CNN Indonesia menyebutkan bahwa dalam data yang dipaparkan oleh
Kementerian Komunikasi dan Informatika menyebutkan ada sebanyak 800 ribu situs di
Indonesia yang terindikasi sebagai penyebar berita palsu dan ujaran kebencian (hate
speech)(Pratama, 2016). Kemkominfo juga selama tahun 2016 sudah memblokir 773
ribu situs berdasar pada 10 kelompok. Kesepuluh kelompok tersebut di antaranya
mengandung unsur pornografi, SARA, penipuan/dagang ilegal, narkoba, perjudian,
radikalisme, kekerasan, anak, keamanan internet, dan Hak Kekayaan Intelektual (HKI).
Dari jumlah itu, paling banyak yaitu unsur pornografi (Jamaludin, 2016).
b. Rumusan Masalah
Berdasarkan latar belakang diatas, rumusan masalah yang akan dibahas pada makalah ini
adalah:
1. Apa itu hoax?
2. Bagaimana bahaya dari hoax?
3. Apa ciri-ciri berita hoax?
4. Bagaimana cara mengantisipasi tersebarnya hoax?
2. PEMBAHASAN
A. Apa itu hoax?
Menurut Kamus Besar Bahasa Indonesia, ‘hoaks’ adalah ‘berita bohong.’ Dalam
Oxford English dictionary, ‘hoax’ didefinisikan sebagai ‘kebohongan yang dibuat dengan
tujuan jahat’. Hoax dalam definisi termurninya adalah kabar bohong yang dibuat secara
sengaja. Pembuatnya tahu bahwa kabar itu bohong dan bermaksud untuk menipu orang
dengan beritanya.
Pada perkembangannya di Indonesia, istilah hoaks juga digunakan untuk meliputi
(1) fitnah, yaitu berita bohong yang digunakan untuk membunuh karakter seseorang dan
menguntungkan orang lain; (2) disinformasi, yaitu informasi yang dengan sengaja dimuat
dengan keterangan yang tidak lengkap, tidak benar dan menyesatkan; dan (3) provokasi,
yaitu informasi yang sengaja dibuat dengan mengambil sebuah fakta yang mungkin benar
dan dibesar-besarkan dengan pendapat pribadi yang menyesatkan, dengan tujuan untuk
membangkitkan amarah pembaca.
Ada dua faktor yang dapat menyebabkan seseorang cenderung mudah percaya
pada hoax. Yang pertama, orang lebih cenderung percaya hoax jika informasinya sesuai
dengan opini atau sikap yang dimiliki. Yang kedua, adalah jika orang yang membaca
hoax tersebut memiliki pengetahuan yang kurang dalam memanfaatkan internet guna
mencari informasi lebih dalam atau sekadar untuk cek dan ricek fakta. Hal ini disebabkan
oleh minat baca yang rendah. Berdasarkan studi yang dilakukan oleh Central Connecticut
State Univesity, Indonesia dinyatakan menduduki peringkat ke-60 dari 61 negara soal
minat membaca. Hal ini tergolong berbahaya karena dipadukan dengan fakta bahwa
Indonesia merupakan negara dengan aktifitas jejaring sosial tertinggi di Asia, yang berarti
sangat mudah bagi orang Indonesia untuk menyebarkan informasi hoax tanpa menelaah
lebih dalam informasi yang disebarkannya.

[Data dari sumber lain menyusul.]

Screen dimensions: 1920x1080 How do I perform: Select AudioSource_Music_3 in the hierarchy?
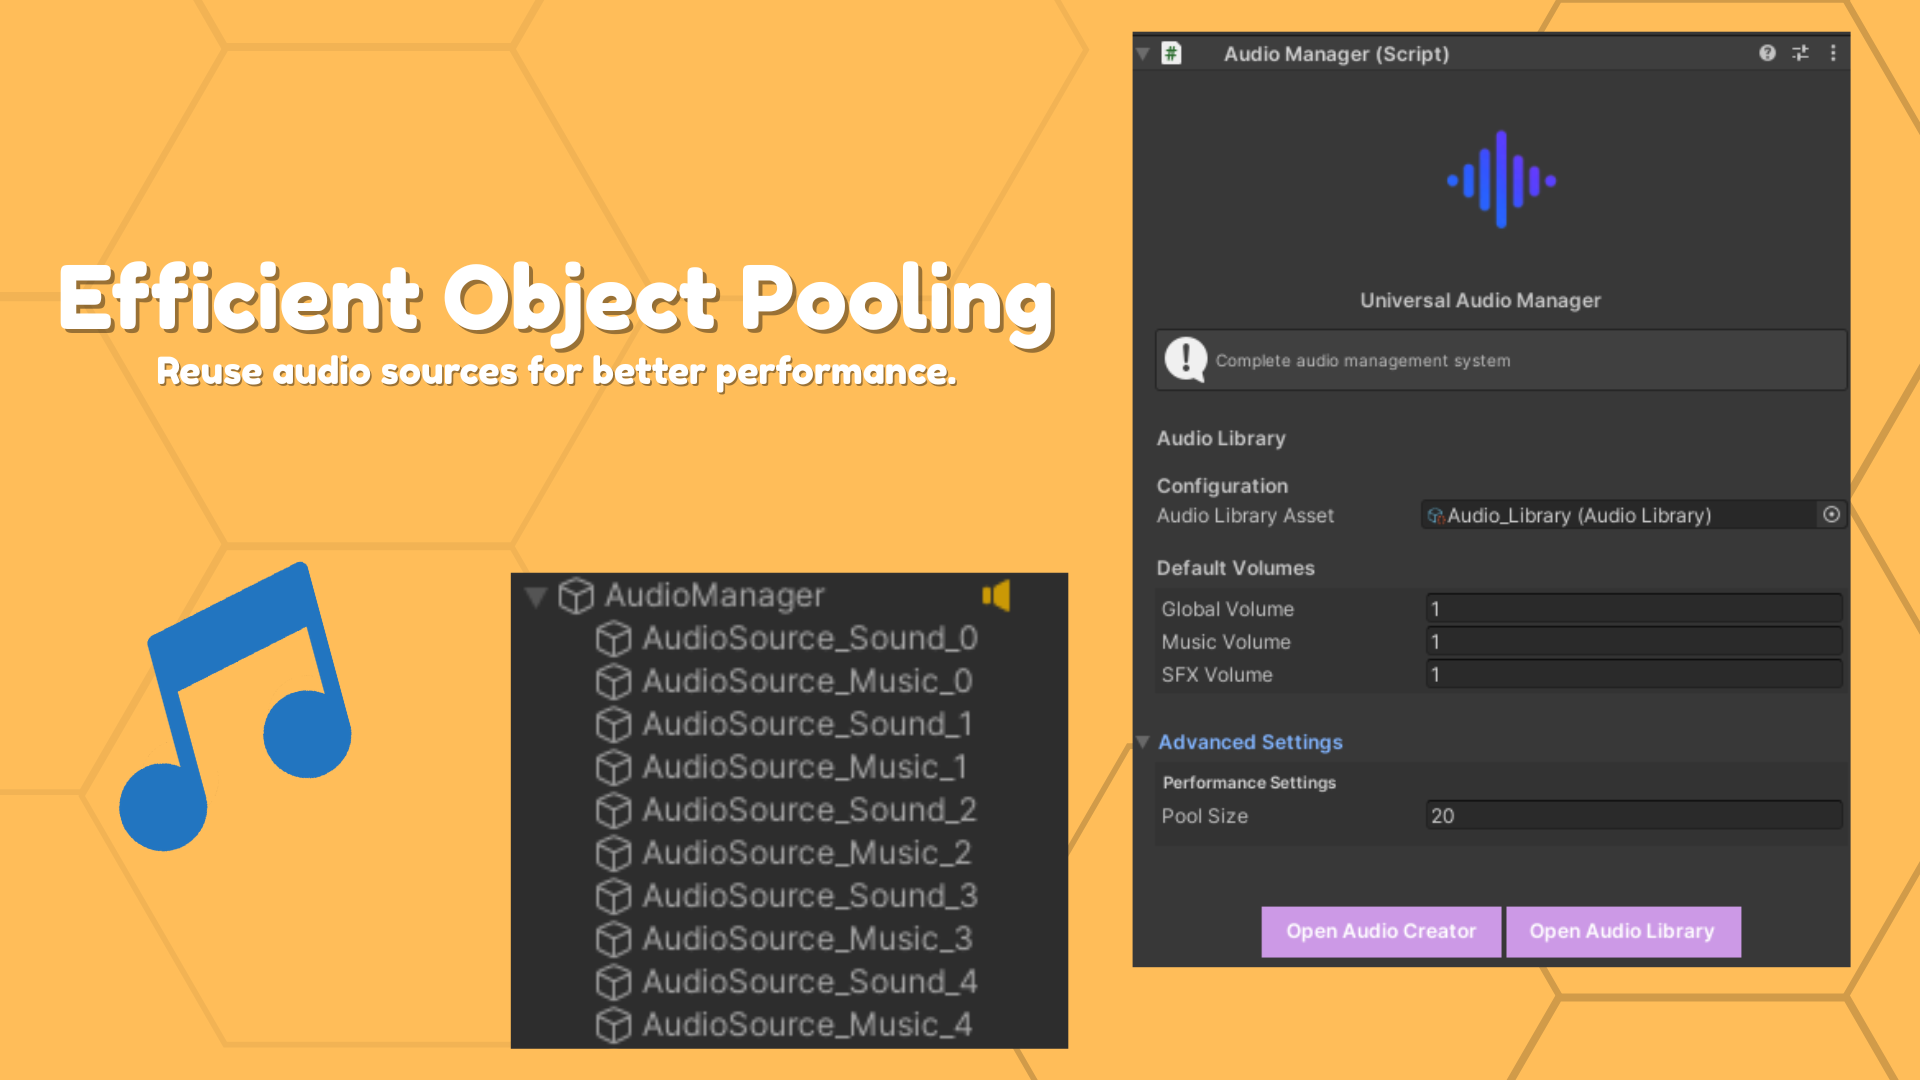pos(806,939)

Presiden Direktur VIVA Media Group, Anindya Novyan Bakrie saat hadir dalam
Konvensi Nasional Media Massa bertajuk Iklim Bermedia dan Seimbang:
Mempertahankan Eksistensi Media Massa Nasional dalam Lanskap Informasi Global di
Padang, Sumatera Barat dalam rangka Hari Pers Nasional (HPN) mengungkapkan hasil
survey yang melibatkan 1.116 responden, dimana saluran terbanyak penyebar berita
bohong atau hoax dijumpai di media sosial. Persentasenya mencapai 92,40%, disusul
aplikasi percakapan (chating) 62,80%, lalu situs web 34,90%. Sementara pada televisi
hanya 8,70%, media cetak 5%, email 3,10%, dan radio 1,20%.